Pemilu adalah proses demokrasi yang melibatkan banyak faktor, baik yang terlihat maupun yang tersembunyi juga dapat mempengaruhi hasilnya. Bagi para caleg atau kandidat pemilu, pemilu adalah ajang kompetisi yang menuntut usaha, biaya, dan risiko yang besar. Oleh karena itu, tidak semua caleg atau kandidat dapat meraih kemenangan atau keberhasilan dalam pemilu. 


Ada beberapa sikap yang dapat dicermati dari para caleg yang gagal yaitu: pertama, sikap fatalistik, yaitu sikap yang menganggap bahwa segala sesuatu sudah ditentukan oleh Allah dan tidak dapat diubah oleh manusia. Sikap ini dapat mengurangi rasa tanggung jawab, motivasi, dan kreativitas manusia. Sikap ini dapat membuat manusia tidak belajar dari pengalaman, tidak memperbaiki diri, dan tidak mencari peluang baru.


Kedua,  sikap dinamis yaitu sikap yang beranggapan untuk meraih sebuah tujuan, manusia dapat melakukannya dengan cara berikhtiar dan berdoa. Sikap ini dapat meningkatkan rasa tanggung jawab, motivasi, dan kreativitas manusia. Sikap ini juga membuat manusia belajar dari pengalaman, memperbaiki diri, dan mencari peluang baru.


Dari dua sikap tersebut, sikap yang lebih sesuai dengan ajaran Islam adalah sikap yang kedua, yaitu sikap dinamis. Karena Islam mengajarkan bahwa manusia memiliki peran aktif dalam menentukan nasibnya, dengan melakukan usaha, doa, dan tawakal kepada Allah. Islam mengajarkan bahwa manusia harus selalu berusaha untuk mencapai yang terbaik, baik di dunia maupun di akhirat.

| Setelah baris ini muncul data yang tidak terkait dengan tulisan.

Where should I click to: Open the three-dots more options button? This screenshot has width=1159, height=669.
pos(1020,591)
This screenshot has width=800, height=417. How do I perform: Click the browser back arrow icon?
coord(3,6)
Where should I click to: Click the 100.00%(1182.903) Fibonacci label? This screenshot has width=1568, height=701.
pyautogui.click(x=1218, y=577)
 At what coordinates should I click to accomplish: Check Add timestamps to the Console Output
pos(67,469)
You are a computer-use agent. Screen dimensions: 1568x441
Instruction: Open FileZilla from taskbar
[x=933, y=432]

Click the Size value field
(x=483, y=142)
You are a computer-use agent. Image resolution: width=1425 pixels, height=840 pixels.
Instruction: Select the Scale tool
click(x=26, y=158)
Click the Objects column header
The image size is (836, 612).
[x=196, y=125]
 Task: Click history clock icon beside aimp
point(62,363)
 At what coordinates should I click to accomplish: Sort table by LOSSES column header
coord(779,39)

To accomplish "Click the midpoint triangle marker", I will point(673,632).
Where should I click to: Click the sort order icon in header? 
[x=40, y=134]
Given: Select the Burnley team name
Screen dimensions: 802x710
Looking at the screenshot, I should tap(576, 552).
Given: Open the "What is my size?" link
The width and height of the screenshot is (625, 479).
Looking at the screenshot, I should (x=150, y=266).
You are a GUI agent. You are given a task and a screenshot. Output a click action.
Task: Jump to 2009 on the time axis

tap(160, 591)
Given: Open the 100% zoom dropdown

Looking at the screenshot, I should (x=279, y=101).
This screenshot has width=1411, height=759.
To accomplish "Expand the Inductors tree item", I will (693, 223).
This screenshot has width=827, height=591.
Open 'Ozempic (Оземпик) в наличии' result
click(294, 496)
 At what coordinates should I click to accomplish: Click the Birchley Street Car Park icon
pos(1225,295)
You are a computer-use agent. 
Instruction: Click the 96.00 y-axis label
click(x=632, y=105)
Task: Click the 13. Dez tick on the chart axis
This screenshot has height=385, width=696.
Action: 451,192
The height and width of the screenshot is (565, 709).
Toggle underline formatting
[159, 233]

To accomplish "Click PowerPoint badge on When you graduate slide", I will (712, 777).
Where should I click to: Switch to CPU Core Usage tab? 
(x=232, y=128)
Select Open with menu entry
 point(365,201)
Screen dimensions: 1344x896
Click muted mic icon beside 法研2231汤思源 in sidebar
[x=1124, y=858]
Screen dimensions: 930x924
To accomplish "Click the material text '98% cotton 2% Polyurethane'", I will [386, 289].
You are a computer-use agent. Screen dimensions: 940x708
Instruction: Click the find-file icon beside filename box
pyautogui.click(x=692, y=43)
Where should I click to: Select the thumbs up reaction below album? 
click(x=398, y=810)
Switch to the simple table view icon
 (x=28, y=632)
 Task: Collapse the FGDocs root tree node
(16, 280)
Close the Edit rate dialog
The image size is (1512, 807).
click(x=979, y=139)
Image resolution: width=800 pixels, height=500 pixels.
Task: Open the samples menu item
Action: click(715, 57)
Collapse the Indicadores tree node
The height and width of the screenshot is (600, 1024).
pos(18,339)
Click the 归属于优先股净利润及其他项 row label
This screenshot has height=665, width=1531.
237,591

Oleh karena itu, Islam sudah mengarahkan umatnya untuk selalu memiliki sikap yang dinamis, yaitu sikap yang optimis dan berusaha mengubah kegagalan menjadi hal yang lebih baik. Sikap ini dapat membantu meraka untuk mengatasi rasa depresi, stres, atau gangguan jiwa lainnya yang dapat timbul akibat kegagalan. Sikap ini membantu mereka dalam mempersiapkan diri untuk menghadapi peluang atau tantangan baru di masa depan. Wallahualam Bissawab. [Dara]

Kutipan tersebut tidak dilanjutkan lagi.